Tenía aproximadamente 50 años y unos cuernos tan largos que rozaban el suelo. Hace varias semanas el equipo de conservación del Parque Nacional Tsavo del este, en Kenia, encontraron su cadáver. Lo que más los impresionó fue que no solo sus cuernos, sino su rostro entero  fueron removidos del resto de su cuerpo.

"No hay duda de que ha muerto debido a la caza de animales que, desafortunadamente, llevan marfil en algún lugar de su cuerpo. Lo mataron con una flecha envenenada", dijo Richard Moller, quien trabaja en el Parque Tsavo. A esto añade que "es una gran pérdida que no justifica el hecho de que alguien cargue baratijas de marfil en su cartera".

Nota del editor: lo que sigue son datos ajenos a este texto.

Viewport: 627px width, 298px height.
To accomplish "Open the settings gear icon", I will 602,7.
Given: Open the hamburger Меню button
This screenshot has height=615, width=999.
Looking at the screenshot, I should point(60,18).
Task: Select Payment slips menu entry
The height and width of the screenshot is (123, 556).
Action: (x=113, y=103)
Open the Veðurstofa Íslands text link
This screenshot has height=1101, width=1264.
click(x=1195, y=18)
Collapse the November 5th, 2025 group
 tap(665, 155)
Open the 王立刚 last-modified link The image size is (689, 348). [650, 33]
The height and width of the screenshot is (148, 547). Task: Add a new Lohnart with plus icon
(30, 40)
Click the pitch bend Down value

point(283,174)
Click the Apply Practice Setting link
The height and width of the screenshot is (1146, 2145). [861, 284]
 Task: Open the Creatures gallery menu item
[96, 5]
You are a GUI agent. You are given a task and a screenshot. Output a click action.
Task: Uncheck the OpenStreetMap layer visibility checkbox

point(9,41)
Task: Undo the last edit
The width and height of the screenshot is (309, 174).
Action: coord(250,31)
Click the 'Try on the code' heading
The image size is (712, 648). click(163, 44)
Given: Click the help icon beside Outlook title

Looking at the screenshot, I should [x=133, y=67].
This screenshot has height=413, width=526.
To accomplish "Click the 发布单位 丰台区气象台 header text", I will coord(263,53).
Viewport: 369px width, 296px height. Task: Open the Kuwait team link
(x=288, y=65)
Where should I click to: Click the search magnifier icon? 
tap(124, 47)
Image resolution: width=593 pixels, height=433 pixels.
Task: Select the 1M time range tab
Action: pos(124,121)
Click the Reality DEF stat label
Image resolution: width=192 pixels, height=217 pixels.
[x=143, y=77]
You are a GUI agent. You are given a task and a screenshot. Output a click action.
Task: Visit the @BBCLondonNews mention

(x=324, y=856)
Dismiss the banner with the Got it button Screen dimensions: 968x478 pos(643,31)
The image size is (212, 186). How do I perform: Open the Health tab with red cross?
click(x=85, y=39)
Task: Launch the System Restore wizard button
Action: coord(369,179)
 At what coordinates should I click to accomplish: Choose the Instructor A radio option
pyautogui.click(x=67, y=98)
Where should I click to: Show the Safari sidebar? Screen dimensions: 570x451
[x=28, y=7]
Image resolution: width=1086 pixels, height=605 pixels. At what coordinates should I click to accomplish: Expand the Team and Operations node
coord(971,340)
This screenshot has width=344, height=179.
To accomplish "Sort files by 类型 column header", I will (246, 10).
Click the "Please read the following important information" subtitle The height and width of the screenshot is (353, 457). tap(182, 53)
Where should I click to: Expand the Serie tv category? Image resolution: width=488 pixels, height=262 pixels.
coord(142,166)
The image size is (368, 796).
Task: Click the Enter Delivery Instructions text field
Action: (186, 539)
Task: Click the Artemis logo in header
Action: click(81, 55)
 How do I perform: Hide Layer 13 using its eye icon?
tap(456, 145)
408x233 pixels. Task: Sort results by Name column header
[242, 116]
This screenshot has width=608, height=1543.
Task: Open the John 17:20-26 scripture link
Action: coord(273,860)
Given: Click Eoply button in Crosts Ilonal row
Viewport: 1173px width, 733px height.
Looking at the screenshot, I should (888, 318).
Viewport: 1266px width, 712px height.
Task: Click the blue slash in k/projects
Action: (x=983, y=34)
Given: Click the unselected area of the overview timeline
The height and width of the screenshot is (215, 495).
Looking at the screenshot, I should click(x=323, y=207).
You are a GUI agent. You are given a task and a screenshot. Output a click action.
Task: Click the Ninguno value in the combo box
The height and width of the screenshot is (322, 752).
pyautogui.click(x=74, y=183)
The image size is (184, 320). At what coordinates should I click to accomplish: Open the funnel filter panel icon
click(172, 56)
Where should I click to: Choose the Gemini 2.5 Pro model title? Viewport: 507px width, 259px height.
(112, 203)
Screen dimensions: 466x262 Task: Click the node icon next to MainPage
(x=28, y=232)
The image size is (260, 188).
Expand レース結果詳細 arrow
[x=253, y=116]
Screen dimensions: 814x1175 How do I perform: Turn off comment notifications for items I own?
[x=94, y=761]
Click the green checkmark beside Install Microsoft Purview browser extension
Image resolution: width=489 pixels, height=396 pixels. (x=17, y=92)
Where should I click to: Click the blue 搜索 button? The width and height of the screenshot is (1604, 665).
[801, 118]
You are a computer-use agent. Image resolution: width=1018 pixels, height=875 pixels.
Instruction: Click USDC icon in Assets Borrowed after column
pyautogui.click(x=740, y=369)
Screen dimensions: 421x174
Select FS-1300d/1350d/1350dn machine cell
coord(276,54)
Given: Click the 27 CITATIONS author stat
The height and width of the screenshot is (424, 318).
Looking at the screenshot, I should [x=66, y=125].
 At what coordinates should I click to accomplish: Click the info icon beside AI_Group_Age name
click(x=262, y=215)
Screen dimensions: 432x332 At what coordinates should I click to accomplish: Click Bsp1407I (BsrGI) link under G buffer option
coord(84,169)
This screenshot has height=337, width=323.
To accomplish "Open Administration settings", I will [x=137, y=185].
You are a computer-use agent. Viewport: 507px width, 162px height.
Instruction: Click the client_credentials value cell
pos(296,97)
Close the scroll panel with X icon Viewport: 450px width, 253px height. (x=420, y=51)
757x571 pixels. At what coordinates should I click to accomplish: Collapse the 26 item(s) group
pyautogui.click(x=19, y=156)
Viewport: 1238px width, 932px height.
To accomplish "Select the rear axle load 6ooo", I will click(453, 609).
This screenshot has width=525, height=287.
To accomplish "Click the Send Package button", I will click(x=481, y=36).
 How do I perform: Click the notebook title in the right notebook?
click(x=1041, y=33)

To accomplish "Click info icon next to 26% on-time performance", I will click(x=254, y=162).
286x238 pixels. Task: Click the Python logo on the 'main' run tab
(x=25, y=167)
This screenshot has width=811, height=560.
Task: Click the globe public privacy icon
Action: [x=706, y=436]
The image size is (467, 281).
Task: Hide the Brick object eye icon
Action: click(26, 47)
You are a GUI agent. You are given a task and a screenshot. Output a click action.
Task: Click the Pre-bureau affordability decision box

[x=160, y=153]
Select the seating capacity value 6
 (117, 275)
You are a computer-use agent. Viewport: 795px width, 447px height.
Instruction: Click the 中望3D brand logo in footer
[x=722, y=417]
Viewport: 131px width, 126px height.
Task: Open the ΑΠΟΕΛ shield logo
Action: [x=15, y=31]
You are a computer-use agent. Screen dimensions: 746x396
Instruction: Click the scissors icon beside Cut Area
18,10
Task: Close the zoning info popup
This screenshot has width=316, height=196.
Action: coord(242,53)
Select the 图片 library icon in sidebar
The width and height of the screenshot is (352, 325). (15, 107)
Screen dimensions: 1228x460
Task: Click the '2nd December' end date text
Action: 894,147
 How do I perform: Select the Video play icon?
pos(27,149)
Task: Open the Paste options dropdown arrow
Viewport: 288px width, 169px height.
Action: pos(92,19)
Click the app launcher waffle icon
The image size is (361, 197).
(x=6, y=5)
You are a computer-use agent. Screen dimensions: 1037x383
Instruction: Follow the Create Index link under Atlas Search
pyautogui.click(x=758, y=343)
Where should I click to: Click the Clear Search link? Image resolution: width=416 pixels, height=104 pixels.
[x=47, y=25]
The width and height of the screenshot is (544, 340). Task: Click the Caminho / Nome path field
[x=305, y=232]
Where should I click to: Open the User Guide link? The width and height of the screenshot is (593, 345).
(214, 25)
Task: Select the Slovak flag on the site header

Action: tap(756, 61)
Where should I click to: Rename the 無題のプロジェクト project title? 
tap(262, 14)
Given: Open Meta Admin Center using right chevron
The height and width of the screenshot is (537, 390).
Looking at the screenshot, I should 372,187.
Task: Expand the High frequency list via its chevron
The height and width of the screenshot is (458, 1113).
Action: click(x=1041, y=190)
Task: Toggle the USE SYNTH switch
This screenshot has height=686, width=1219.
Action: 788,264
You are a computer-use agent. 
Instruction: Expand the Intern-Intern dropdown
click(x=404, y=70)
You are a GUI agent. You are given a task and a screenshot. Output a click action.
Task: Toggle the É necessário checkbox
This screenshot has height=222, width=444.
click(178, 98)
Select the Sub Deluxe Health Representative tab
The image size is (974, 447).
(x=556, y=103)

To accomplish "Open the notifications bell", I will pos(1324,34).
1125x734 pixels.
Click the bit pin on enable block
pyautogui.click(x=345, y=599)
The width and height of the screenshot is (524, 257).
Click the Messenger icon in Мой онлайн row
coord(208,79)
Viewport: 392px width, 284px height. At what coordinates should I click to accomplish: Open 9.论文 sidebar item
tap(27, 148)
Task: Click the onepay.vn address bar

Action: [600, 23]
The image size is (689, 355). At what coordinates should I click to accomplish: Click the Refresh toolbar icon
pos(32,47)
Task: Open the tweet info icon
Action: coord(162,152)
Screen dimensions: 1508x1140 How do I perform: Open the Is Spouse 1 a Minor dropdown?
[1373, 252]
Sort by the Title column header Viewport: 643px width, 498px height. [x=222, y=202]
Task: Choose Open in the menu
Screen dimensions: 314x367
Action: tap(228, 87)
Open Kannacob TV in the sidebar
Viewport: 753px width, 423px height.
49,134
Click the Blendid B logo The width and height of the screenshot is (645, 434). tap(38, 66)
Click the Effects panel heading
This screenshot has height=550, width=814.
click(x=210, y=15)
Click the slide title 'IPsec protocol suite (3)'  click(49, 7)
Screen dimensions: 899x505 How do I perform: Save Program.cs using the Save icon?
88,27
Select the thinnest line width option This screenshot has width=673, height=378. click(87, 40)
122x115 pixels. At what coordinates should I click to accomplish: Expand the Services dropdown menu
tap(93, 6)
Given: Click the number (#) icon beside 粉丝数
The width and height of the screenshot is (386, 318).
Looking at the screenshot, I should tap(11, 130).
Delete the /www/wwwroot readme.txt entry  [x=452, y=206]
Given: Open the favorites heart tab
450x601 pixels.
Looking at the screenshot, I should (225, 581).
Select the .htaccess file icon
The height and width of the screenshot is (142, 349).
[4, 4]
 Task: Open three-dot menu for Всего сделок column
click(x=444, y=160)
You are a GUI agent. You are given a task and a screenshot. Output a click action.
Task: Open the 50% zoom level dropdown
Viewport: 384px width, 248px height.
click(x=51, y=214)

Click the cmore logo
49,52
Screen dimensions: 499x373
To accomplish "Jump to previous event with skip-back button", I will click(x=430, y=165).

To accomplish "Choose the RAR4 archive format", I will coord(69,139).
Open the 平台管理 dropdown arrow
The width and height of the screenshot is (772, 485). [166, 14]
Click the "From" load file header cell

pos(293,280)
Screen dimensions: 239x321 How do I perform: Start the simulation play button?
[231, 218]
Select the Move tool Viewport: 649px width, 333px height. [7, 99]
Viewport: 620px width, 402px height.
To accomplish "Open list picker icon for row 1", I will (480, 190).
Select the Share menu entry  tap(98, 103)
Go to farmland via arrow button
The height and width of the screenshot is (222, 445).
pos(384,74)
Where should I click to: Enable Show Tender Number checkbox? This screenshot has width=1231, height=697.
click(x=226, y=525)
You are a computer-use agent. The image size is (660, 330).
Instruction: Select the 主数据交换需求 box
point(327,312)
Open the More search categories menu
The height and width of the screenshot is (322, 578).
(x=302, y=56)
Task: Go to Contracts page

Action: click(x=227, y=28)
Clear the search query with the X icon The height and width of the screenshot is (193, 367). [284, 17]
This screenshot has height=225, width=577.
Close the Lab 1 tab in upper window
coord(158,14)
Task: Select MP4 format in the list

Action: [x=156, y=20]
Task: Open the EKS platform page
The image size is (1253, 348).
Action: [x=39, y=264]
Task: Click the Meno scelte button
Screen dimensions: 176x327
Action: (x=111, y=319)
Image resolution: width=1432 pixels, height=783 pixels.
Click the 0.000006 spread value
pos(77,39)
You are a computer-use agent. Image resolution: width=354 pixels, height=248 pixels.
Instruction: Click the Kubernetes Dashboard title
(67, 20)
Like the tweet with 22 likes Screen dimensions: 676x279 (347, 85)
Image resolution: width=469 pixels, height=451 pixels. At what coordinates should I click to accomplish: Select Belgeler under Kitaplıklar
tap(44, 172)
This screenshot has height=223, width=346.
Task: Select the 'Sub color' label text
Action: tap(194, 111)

La caza furtiva es frecuente en los países africanos, pero imposible de reportar en casos aislados, como el de Satao. Se estima que 30.000 elefantes son cazados cada año lo que significaría que muere uno cada 15 minutos. La historia de Satao, sin embargo, es diferente.

Cuando nació, en los sesentas, había más de 275.000 elefantes en Kenia. Hoy, ese número ha  disminuido a 38.000  y no parece que vaya a dejar de bajar. Según Mark Deeble, un documentalista de la vida natural que siguió a Satao varias veces, dice que la razón por la que logró sobrevivir tanto tiempo fue que aprendió a evitar a los cazadores y a mimetizarse entre arbustos cuando sentía que alguien se acercaba.

Lo cierto es que si las cifras de elefantes siguen bajando, estos podrían extinguirse en menos de 10 años. Esto quiere decir que con la muerte de Satao  se apagó, tal vez,  el espécimen de elefante más grandioso del planeta.